Return every line below that contains the word "accomplish", matching case exactly.

Excerpted data:
....................

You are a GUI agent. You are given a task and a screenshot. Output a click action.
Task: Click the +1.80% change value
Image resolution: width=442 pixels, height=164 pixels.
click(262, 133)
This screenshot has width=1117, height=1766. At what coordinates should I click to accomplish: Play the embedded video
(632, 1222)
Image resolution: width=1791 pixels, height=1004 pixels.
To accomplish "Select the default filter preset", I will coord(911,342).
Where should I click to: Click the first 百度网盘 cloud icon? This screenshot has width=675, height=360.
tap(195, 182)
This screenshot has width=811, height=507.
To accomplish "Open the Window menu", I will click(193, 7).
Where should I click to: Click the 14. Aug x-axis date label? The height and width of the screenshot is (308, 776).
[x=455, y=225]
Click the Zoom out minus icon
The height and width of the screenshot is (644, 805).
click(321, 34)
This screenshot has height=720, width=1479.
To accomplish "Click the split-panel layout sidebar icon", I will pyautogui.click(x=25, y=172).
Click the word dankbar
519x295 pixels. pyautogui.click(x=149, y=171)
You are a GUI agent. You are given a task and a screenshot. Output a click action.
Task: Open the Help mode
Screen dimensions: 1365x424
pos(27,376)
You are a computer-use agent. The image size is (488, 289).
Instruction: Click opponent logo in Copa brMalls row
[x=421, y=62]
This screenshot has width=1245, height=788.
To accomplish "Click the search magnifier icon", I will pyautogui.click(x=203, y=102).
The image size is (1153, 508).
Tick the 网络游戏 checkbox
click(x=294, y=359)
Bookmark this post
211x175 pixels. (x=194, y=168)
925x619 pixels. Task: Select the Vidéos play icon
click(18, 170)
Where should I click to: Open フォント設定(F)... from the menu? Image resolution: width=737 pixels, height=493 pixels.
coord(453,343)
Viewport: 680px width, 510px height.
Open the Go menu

....................

Expected answer:
This screenshot has width=1117, height=1766. At what coordinates should I click to accomplish: Play the embedded video
To accomplish "Select the default filter preset", I will coord(911,342).
To accomplish "Open the Window menu", I will click(193, 7).
To accomplish "Click the split-panel layout sidebar icon", I will pyautogui.click(x=25, y=172).
To accomplish "Click the search magnifier icon", I will pyautogui.click(x=203, y=102).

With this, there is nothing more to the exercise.